Das langfristige Sicherheitsprofil einer Colchicin-Therapie ist als günstig einzustufen. Allerdings treten unter der täglichen Einnahme häufig gastrointestinale Nebenwirkungen wie Bauchkrämpfe, Hyperperistaltik, Diarrhöen oder Erbrechen auf. Studien zeigen, dass 20 bis 40 % der Patienten nicht oder nur partiell von der Colchicin-Therapie profitieren. In den aktuellen Empfehlungen wird daher bei Patienten, die nicht ausreichend auf Colchicin ansprechen oder bei Unverträglichkeit, die Gabe von IL-1-Antagonisten (Anakinra, Canakinumab) empfohlen. Die laufende Colchicin-Medikation sollte nach aktuellem Kenntnisstand beibehalten werden. In der Vergangenheit wurden Fallberichte und kleine Kohortenstudien veröffentlicht, die den erfolgreichen Einsatz eines IL-1-Antagonisten bei Patienten mit unzureichendem Ansprechen auf Colchicin beschrieben. Mittlerweile liegen publizierte Ergebnisse randomisierter kontrollierter Studien für den Einsatz der IL-1-Antagonisten Anakinra (Handelsname Kineret), und Canakinumab (Handelsname Ilaris) bei Patienten mit hoher Krankheitsaktivität trotz adäquat dosierter Colchicin-Therapie vor. Es zeigten sich Hinweise auf eine Verringerung der Attackenfrequenz und des Serumspiegels von Entzündungsmarkern (z. B. CRP und SAA). Ein direkter Vergleich beider IL-1-Antagonisten in der Therapie des FMF existiert nicht, allerdings lassen die Studiendaten ein gutes Ansprechen beider Substanzen vermuten. Neben der Wirksamkeit und Sicherheit der für die Therapie des FMF zur Verfügung stehenden Arzneimittel sind auch wirtschaftliche Aspekte der Behandlung von Bedeutung: Anakinra verursacht im Vergleich zu Canakinumab deutlich niedrigere Therapiekosten.

Geschichte

Ein New Yorker Allergologe, Sheppard Siegal, beschrieb erstmals 1945 die Anfälle von Peritonitis; er nannte diese „gutartige paroxysmale Peritonitis“, da der Krankheitsverlauf im Wesentlichen gutartig war. Dr. Hobart Reimann, der an der American University in Beirut arbeitet, beschrieb ein vollständigeres Bild, das er als „periodische Krankheit“ bezeichnete. Die französischen Ärzte Henry Mamou und Roger Cattan beschrieben 1952 die vollständige Erkrankung mit Nierenkomplikationen.

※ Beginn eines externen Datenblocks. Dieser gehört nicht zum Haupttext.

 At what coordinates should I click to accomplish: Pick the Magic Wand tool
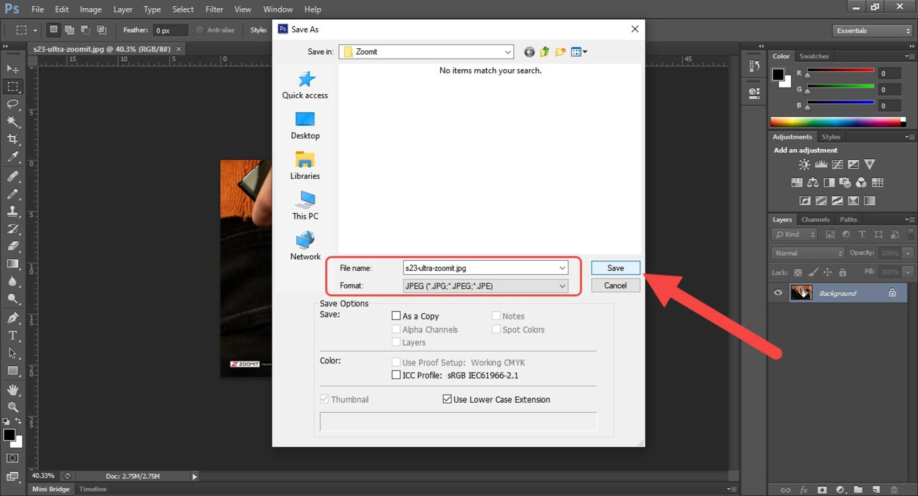[13, 121]
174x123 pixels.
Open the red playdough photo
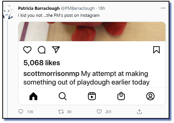point(92,31)
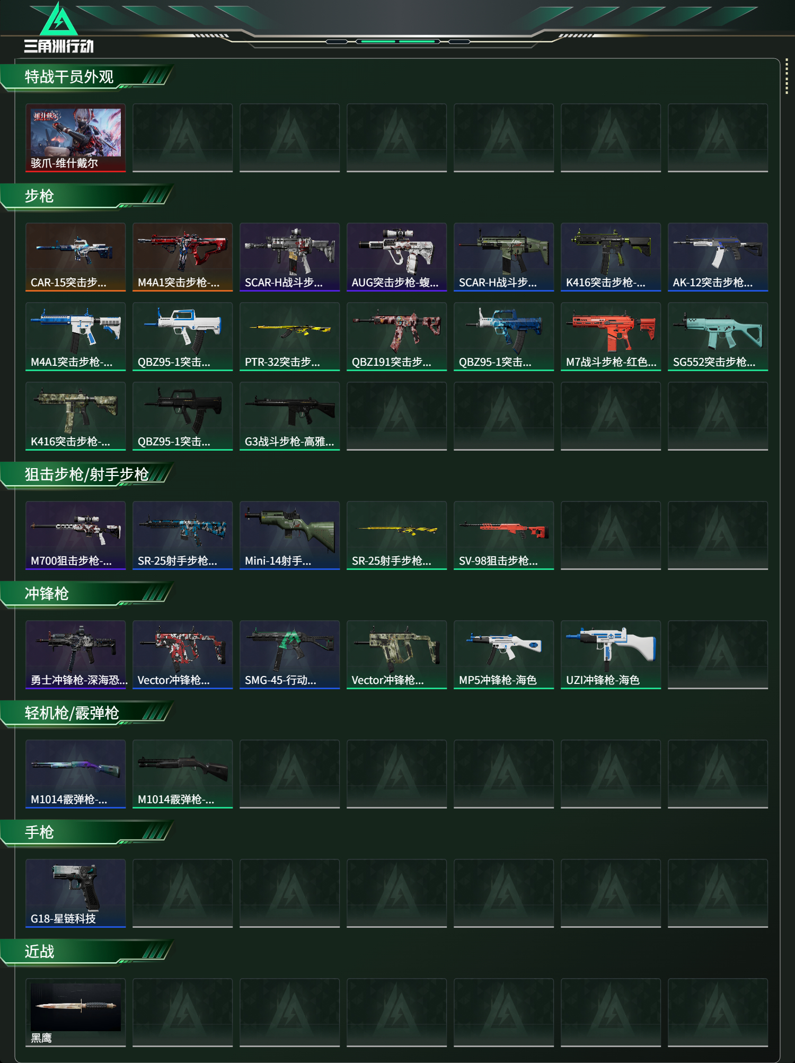Select the MP5冲锋枪-海色 skin

504,655
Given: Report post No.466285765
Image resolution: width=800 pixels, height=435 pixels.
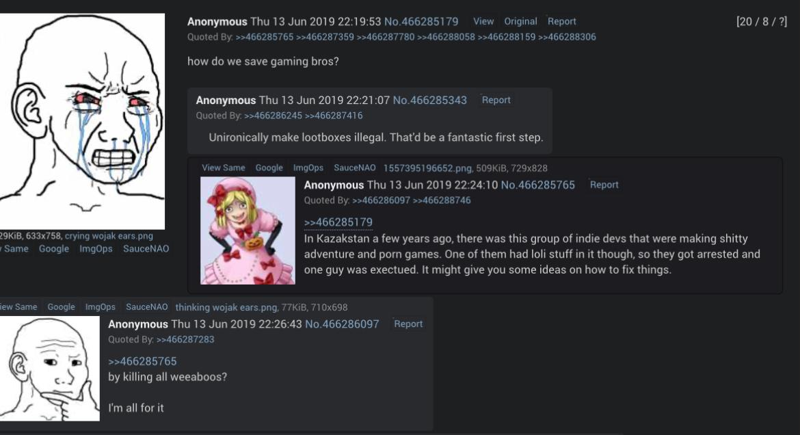Looking at the screenshot, I should pos(604,185).
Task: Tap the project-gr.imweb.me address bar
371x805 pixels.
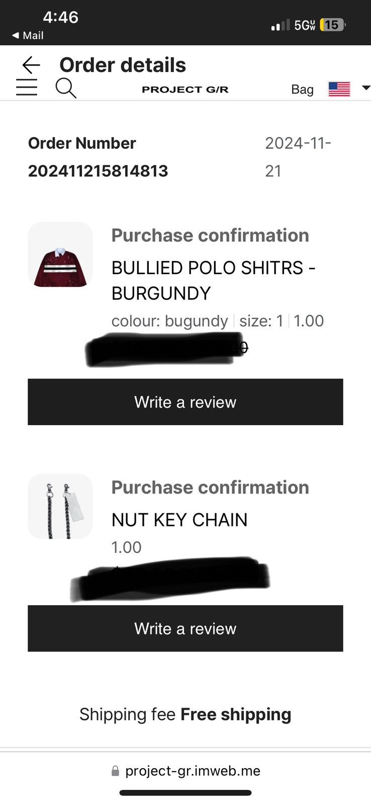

Verschiedene Colchicum-Präparate wurden daraufhin off label zur Therapie des FMFs angewendet, da es in Deutschland noch keine zugelassenen Arzneimittel für diese Indikationen gab. Das änderte sich 2017 mit der europaweiten Zulassung der Arzneimittel Colchicin und Canakinumab. Im April 2020 wurde der IL-1 Rezeptorantagonist Anakinra in Europa für die Behandlung von FMF – gegebenenfalls in Kombination mit Colchicin – zugelassen.

Literatur

  • T. Kallinich, N. Blank, T. Braun, E. Feist, U. Kiltz, U. Neudorf, P. T. Oommen, C. Weseloh, H. Wittkowski, J. Braun: Evidenzbasierte Therapieempfehlungen für das familiäre Mittelmeerfieber. Z Rheumatol 2019, 78, S. 91–101, doi:10.1007/s00393-018-0588-1.
  • A Livneh, P. Langevitz: Diagnostic and treatment concerns in familial Mediterranean fever. In: Best Pract Res Clin Rheumatol, 2000, 14(3), S. 477–498, PMID 10985982.
  • J Rakob et al.: Familiäres Mittelmeerfieber – Klinik und molekulargenetische Befunde bei 40 Kindern in Berlin. In: Monatsschrift Kinderheilkunde, 2003, 10, 151, S. 1064–1071, doi:10.1007/s00112-003-0740-z.
  • HA. Reiman: Periodic disease. Probable syndrome including periodic fever, benign paroxysmal peritonitis, cyclic neutropenia and intermittent arthralgia. In: JAMA 1948, 136, S. 239–244.
  • S. Siegal: Benign paroxysmal peritonitis. In: Ann Intern Med, 1945, 23, S. 1–21.
  • Ancient missense mutations in a new member of the RoRet gene family are likely to cause familial Mediterranean fever. The International FMF Consortium. In: Cell, 1997, 90, S. 797–807, PMID 9288758.
  • A candidate gene for familial Mediterranean fever. The French FMF Consortium. In: Nat Genet, 1997, 17, S. 25–31, PMID 9288094.